Ударило двенадцать. Адмиральский час! Завтрак был уже готов, и закуски стояли на столе в другой комнате, но Хлыстов не решался еще подать сигнал к наступательным действиям. Была на то особенная причина…
Тот, кого все ждали с особенным нетерпением, кому назначено было первое место на пирушке Хлыстова, для кого она собственно и приготовлялась, еще но являлся…
Когда ударило двенадцать часов, большая часть гостей переглянулась, и долговязый поэт сказал:
– - Видимо, не будет!
– - Да,-- подхватили со вздохом некоторые,-- должно быть, задержали корректуры.
– - Будет,-- сказал фельетонист.-- Я видел его вчера в театре, и он сказал: 'Буду непременно'.
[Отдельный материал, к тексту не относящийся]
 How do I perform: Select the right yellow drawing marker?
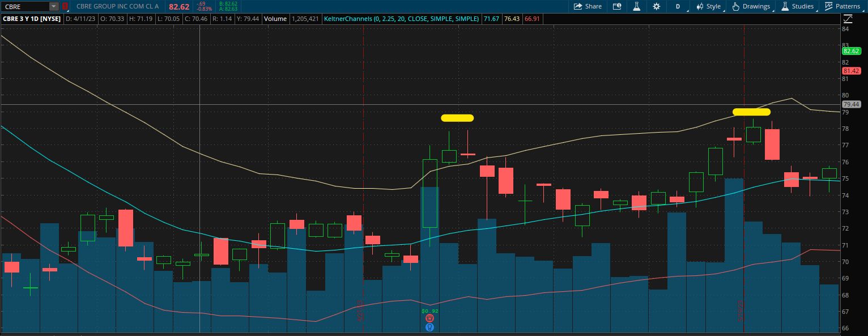click(x=751, y=112)
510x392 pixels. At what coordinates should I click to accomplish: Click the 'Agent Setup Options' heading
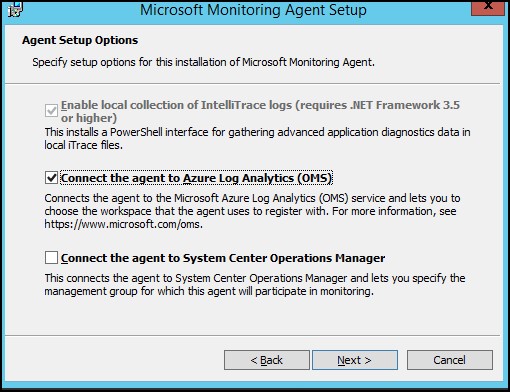click(80, 40)
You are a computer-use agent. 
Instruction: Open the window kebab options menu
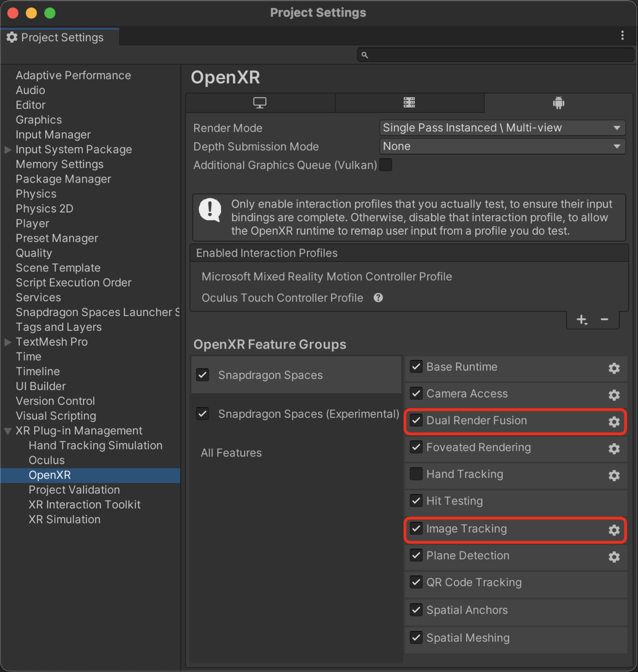tap(622, 36)
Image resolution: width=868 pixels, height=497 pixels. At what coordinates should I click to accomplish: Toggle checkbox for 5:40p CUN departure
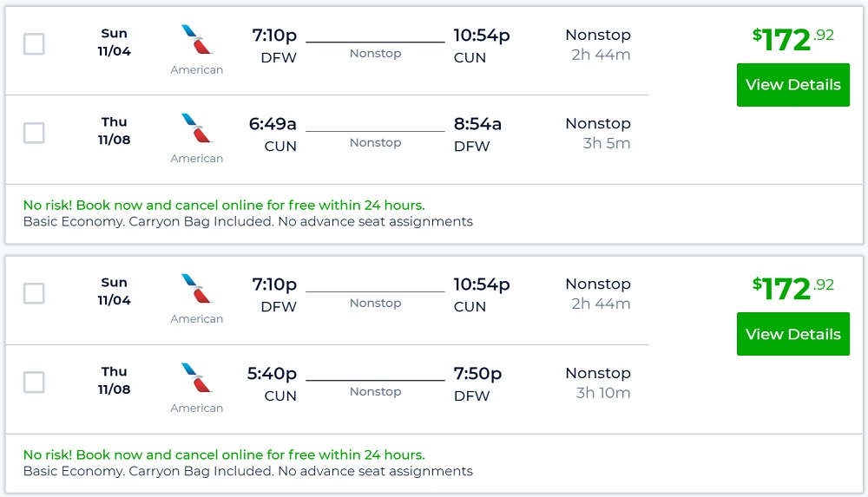tap(34, 383)
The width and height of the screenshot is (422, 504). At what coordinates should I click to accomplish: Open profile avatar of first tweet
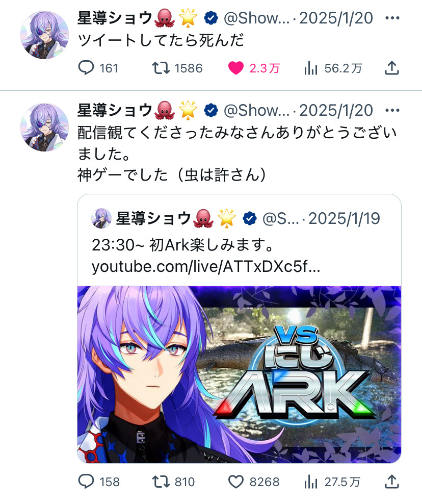coord(45,35)
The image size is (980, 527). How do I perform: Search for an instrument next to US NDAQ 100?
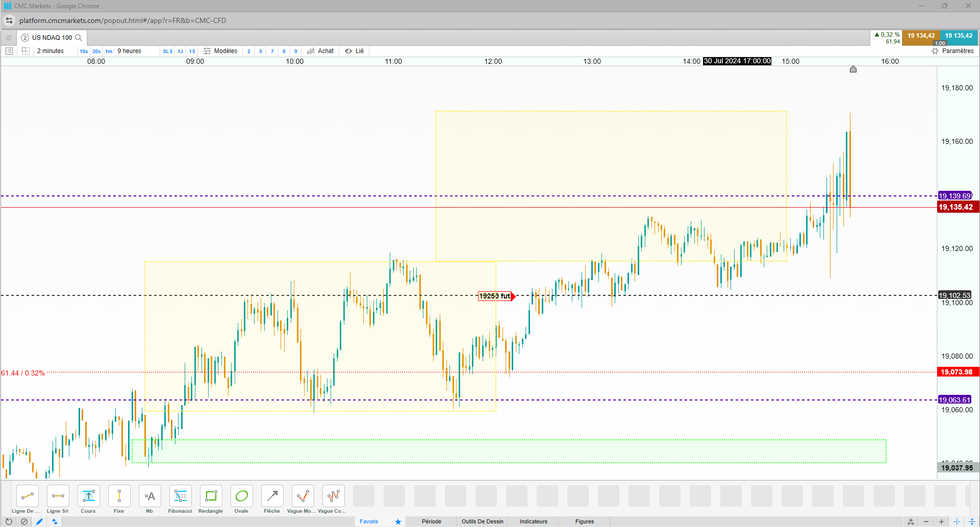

– - Мне хотелось,-- заметил драматург,-- рассказать ему сюжет водевиля, который я начал писать, попросить совета; человек умный, опытный, остроумный…
– - Я хотел,-- сказал актер,-- приступить к нему с просьбою, не напишет ли мне для бенефиса пьесу. Дома его так трудно застать. Он всегда так занят!.. Да притом оно как-то и лучше за бокалом шампанского. Тут человек бывает добрее; особенно если вина вдоволь… Мне бы только под веселый час слово дал, а уж там он у меня напишет: он не такой человек, чтоб захотел изменить честному слову…
– - Надежда опять меня обманула,-- сказал своим однозвучным басом Сбитеньщиков.-- Я опять не буду иметь счастия познакомиться с почтеннейшим Дмитрием Петровичем!
Почти те же самые слова были произнесены вполголоса молодым человеком, недавно приехавшим из провинции, но довольно было подслушать, как они были произнесены, чтоб понять, как глубоко было уважение, каким пользовался ожидаемый 'субъект' в обществе, собравшемся у Хлыстова.
– - А что, господа, ведь, говоря откровенно, если есть у нас теперь во всем Петербурге даровитый писатель, так это Дмитрий Петрович,-- сказал драматург-водевилист.